**To do:** Beginning at the line that holds "Task: Select the Processors CPU icon" and continuing to the last line of the data below, transcribe every line word for word, without pictures.

**Records for processing:**
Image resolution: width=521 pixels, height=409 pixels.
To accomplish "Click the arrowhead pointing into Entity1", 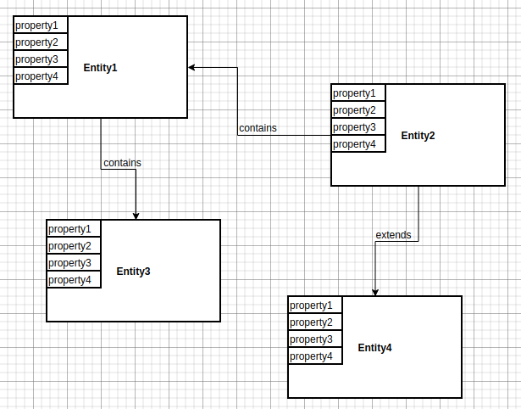I will (192, 67).
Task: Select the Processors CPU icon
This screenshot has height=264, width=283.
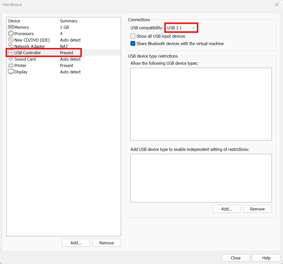Action: pos(11,34)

**Answer below:**
Task: Select the Processors CPU icon
This screenshot has height=264, width=283.
Action: pos(11,34)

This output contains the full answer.